La compagnie Domtar refuse de négocier même si le syndicat
a baissé ses demandes à 35 cents. Le refus de s’asseoir
à la table des négociations provoque l’enlisement
du conflit et la grève s’éternise pendant plusieurs
mois. Le député de Compton, Claude Gosselin, alors ministre
des Terres et des Forêts, propose alors sa médiation
pour régler le conflit. C’est un échec. Devant
la longueur des négociations, Domtar menace de fermer les deux
usines alors que le syndicat exige que le gouvernement mette au pas
la compagnie. D’ailleurs, le syndicat ne croit pas à
la menace de fermeture parce que la compagnie y a effectué
des investissements. On affirme alors que Domtar a une responsabilité
sociale et que le gouvernement doit empêcher les fermetures
d’usines.
L’affrontement
Durant la grève, de juillet 1968 à
janvier 1969, les villes de Windsor et d'East Angus sont presque complètement
paralysées, Domtar étant le plus important employeur.
La tension se faisant grandissante, des épisodes violents deviennent
inévitables. À la fin juillet, une injonction est émise
pour empêcher les syndiqués de bloquer l’entrée
de l’usine aux mécaniciens, contremaîtres et gardiens
de sécurité. À la mi-août, des voitures
de contremaîtres sont vandalisées. Lors d’une manifestation,
les grévistes pénétrèrent à l’intérieur
de l’usine d’East-Angus et l’occupent pendant quelques
heures tout en étant armés. Le 16 septembre, deux gardiens
de la Pinkerton sont blessés dans une violente manifestation
parce qu’ils sont entrés dans l’usine. Les syndiqués
en furie marchent alors sur la ville et sont accompagnés par
des sympathisants.
C’est plus de 300 personnes armées de bâtons qui
se dirigent vers le poste de police et l’hôtel de ville.
On accuse les policiers municipaux d’être à la
solde de la Domtar et le maire d’East Angus d’être
un scab. En effet, celui-ci est un contremaître de l’usine
et n’a pas respecté des lignes de piquetage.

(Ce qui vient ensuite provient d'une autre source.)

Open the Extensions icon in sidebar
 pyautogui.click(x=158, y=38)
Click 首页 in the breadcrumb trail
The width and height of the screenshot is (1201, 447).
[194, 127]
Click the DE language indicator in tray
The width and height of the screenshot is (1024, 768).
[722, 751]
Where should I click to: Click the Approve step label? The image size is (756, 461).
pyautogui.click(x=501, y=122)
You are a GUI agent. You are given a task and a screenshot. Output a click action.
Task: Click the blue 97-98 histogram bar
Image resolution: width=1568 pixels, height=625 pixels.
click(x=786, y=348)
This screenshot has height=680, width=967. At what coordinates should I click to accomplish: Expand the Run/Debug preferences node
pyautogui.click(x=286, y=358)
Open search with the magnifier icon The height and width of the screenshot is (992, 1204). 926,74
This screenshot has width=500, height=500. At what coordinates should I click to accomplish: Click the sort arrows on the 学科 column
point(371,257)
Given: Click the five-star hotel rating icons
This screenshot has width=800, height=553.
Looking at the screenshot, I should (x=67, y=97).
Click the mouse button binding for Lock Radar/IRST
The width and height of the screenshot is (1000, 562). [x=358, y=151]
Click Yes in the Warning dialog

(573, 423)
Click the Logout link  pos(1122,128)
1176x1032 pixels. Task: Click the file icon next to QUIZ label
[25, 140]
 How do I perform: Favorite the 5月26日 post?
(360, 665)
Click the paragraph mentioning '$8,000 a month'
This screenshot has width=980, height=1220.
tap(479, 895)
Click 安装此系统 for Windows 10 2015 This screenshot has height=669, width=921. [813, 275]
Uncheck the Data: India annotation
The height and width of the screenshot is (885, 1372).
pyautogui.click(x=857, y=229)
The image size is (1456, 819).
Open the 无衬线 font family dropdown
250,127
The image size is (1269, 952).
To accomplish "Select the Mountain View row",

La foule
tombe alors sur la brigade anti-émeute de la SQ (78 policiers)
qui protègent la poste et l’hôtel de ville. Après
les négociations, la brigade quitte les lieux et la foule se
calme évitant de poser des actes disgracieux. Le pont d’East
Angus fut même bloqué par les grévistes à
un certain moment. Le gouvernement ordonne alors la tenue d’une
enquête sur la situation de l’industrie des pâtes
et papiers.
Les salaires
La position des deux parties est en fait assez
simple. L’usine produit du papier d’emballage, du papier
kraft. La compagnie affirme qu’avec un salaire moyen de 2,65$
environ, les employés sont par-mi les mieux payés des
usines de papier kraft. La concurrence étant féroce,
à cause de l’apparition du plastique, accorder une augmentation
supérieure à 18 cents mettrait en péril la survie
de l’usine. En contrepartie, le syndicat affirme que les employés
ont des salaires inférieurs à la moyenne de l’ensemble
de l’industrie des pâtes et papiers.
Dénouement
Le 21 janvier 1969, le retour au travail est voté à
70%. De nombreux travailleurs sont cependant insatisfaits de l’entente
finale et c’est notamment la promesse de ne pas être poursuivis
au criminel pour les actes de vandalisme qu’ils ont causés
que les travailleurs ont voté oui. Plusieurs affirmeront «qu’ils
n’avaient pas le choix de voter oui». La compagnie accordera
une augmentation de 30 cents de l’heure. Le syndicat sera condamné
à 19 000$ d’amendes pour outrage au tribunal et versera
20000$ de compensation à Domtar pour les dommages causés
aux usines.
Cette crise illustre bien les relations tendues entre le patronat
et le syndicat à cette époque et leurs préoccupations
divergentes. Le compromis n’est pas acceptable et la violence
apparaît comme un moyen légitime pour obtenir gain de
cause.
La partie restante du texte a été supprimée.